**Dataset excerpts:**
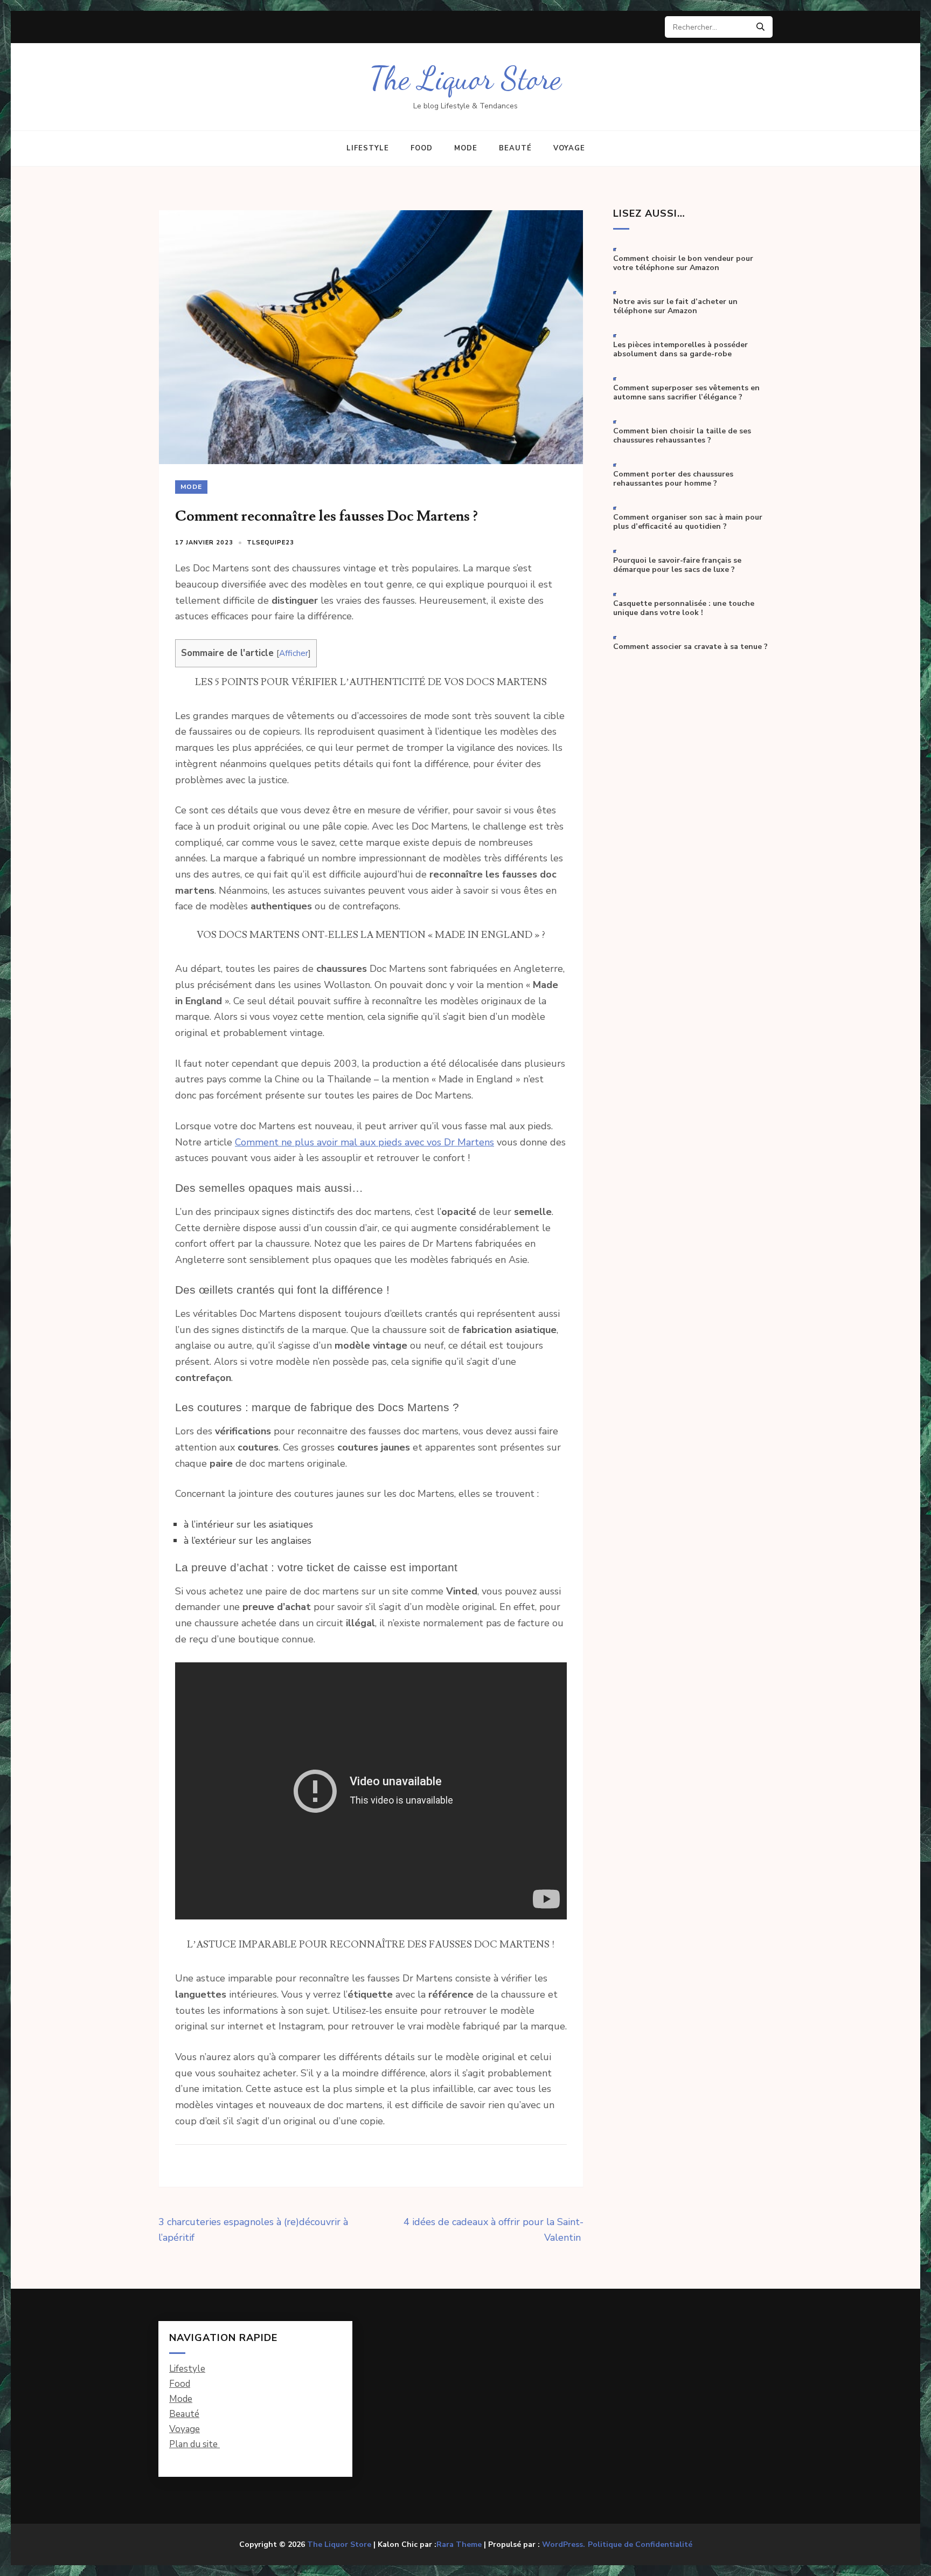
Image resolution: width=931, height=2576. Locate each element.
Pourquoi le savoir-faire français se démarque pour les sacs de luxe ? (677, 565)
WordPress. (563, 2544)
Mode (465, 148)
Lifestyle (367, 148)
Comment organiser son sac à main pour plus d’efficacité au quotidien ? (687, 522)
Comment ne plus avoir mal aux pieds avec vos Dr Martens (364, 1142)
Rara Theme (459, 2544)
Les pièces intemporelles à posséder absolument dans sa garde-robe (680, 349)
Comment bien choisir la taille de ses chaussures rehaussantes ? (682, 435)
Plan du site (194, 2444)
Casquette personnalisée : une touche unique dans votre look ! (683, 608)
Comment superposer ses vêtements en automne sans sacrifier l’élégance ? (686, 392)
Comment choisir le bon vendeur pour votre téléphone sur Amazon (683, 263)
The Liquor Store (465, 78)
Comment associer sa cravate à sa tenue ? (690, 647)
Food (422, 148)
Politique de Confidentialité (640, 2545)
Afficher (293, 653)
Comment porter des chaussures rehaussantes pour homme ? (673, 478)
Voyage (569, 148)
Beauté (515, 148)
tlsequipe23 (270, 542)
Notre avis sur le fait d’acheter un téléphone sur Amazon (675, 306)
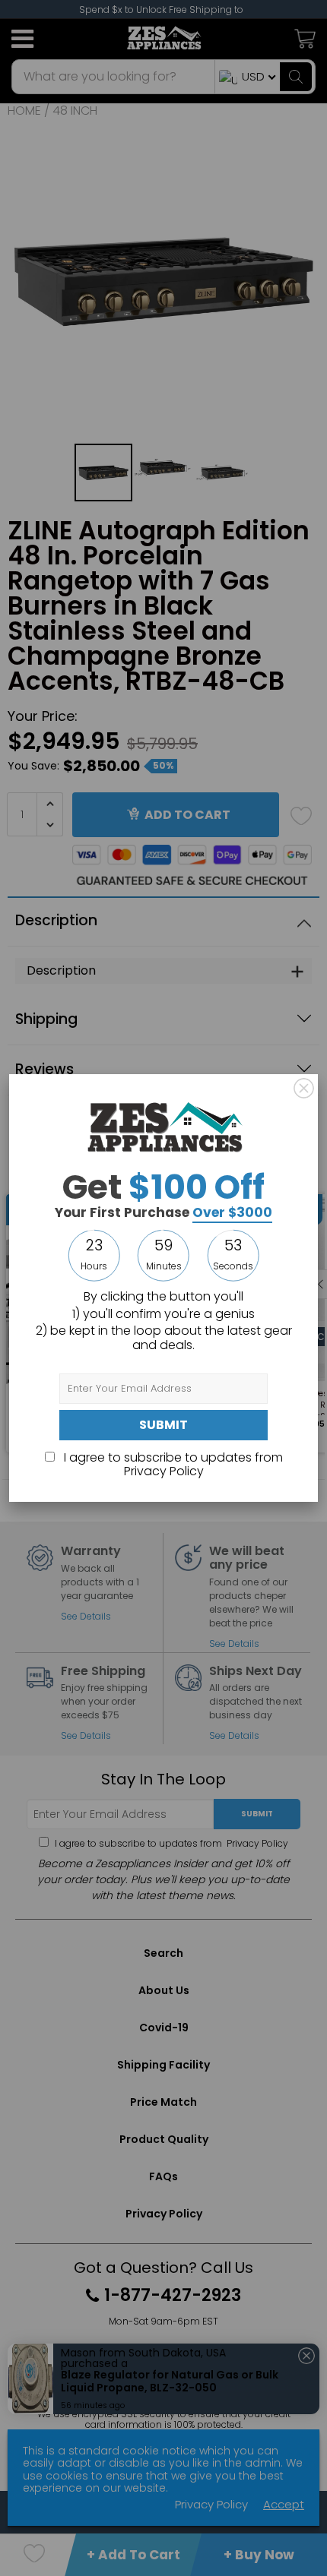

**What you are asked to do:**
Each line of the records that holds the word "Amazon" should be copied out.

**Task answer:**
Comment choisir le bon vendeur pour votre téléphone sur Amazon (683, 263)
Notre avis sur le fait d’acheter un téléphone sur Amazon (675, 306)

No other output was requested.